» **Records provided**:
+ + + + + + +

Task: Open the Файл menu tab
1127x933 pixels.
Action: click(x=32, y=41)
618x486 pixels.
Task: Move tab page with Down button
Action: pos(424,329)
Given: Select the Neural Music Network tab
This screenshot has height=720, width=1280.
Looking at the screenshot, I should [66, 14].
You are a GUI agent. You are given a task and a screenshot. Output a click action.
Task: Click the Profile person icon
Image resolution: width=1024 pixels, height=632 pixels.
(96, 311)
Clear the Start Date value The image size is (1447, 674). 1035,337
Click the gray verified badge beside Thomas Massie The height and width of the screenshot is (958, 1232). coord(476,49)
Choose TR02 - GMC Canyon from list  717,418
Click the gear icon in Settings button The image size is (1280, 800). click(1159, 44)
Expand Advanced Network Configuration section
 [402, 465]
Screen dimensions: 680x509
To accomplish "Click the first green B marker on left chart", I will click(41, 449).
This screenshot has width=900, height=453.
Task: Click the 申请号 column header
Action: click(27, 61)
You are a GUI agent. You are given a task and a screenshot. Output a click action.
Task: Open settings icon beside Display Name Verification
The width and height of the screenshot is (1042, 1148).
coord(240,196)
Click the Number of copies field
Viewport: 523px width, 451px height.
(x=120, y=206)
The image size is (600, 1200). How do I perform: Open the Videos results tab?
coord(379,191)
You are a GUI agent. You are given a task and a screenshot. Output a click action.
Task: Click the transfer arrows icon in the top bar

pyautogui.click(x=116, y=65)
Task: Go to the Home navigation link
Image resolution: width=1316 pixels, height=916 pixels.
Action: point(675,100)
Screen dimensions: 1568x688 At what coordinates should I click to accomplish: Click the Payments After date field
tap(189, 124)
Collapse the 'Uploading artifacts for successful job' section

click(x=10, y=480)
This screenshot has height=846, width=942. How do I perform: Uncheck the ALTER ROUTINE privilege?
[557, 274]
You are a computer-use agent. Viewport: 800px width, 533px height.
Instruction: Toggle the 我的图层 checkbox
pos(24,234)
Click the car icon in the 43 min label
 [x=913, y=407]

+ + + + + + +

» **Your instructions**:
After reading the listing, copy all of it out exactly.

» **Solution for this task**:
Task: Open the Файл menu tab
1127x933 pixels.
Action: click(x=32, y=41)
618x486 pixels.
Task: Move tab page with Down button
Action: pos(424,329)
Given: Select the Neural Music Network tab
This screenshot has height=720, width=1280.
Looking at the screenshot, I should [66, 14].
You are a GUI agent. You are given a task and a screenshot. Output a click action.
Task: Click the Profile person icon
Image resolution: width=1024 pixels, height=632 pixels.
(96, 311)
Clear the Start Date value The image size is (1447, 674). 1035,337
Click the gray verified badge beside Thomas Massie The height and width of the screenshot is (958, 1232). coord(476,49)
Choose TR02 - GMC Canyon from list  717,418
Click the gear icon in Settings button The image size is (1280, 800). click(1159, 44)
Expand Advanced Network Configuration section
 [402, 465]
Screen dimensions: 680x509
To accomplish "Click the first green B marker on left chart", I will click(41, 449).
This screenshot has width=900, height=453.
Task: Click the 申请号 column header
Action: click(27, 61)
You are a GUI agent. You are given a task and a screenshot. Output a click action.
Task: Open settings icon beside Display Name Verification
The width and height of the screenshot is (1042, 1148).
coord(240,196)
Click the Number of copies field
Viewport: 523px width, 451px height.
(x=120, y=206)
The image size is (600, 1200). How do I perform: Open the Videos results tab?
coord(379,191)
You are a GUI agent. You are given a task and a screenshot. Output a click action.
Task: Click the transfer arrows icon in the top bar

pyautogui.click(x=116, y=65)
Task: Go to the Home navigation link
Image resolution: width=1316 pixels, height=916 pixels.
Action: point(675,100)
Screen dimensions: 1568x688 At what coordinates should I click to accomplish: Click the Payments After date field
tap(189, 124)
Collapse the 'Uploading artifacts for successful job' section

click(x=10, y=480)
This screenshot has height=846, width=942. How do I perform: Uncheck the ALTER ROUTINE privilege?
[557, 274]
You are a computer-use agent. Viewport: 800px width, 533px height.
Instruction: Toggle the 我的图层 checkbox
pos(24,234)
Click the car icon in the 43 min label
 [x=913, y=407]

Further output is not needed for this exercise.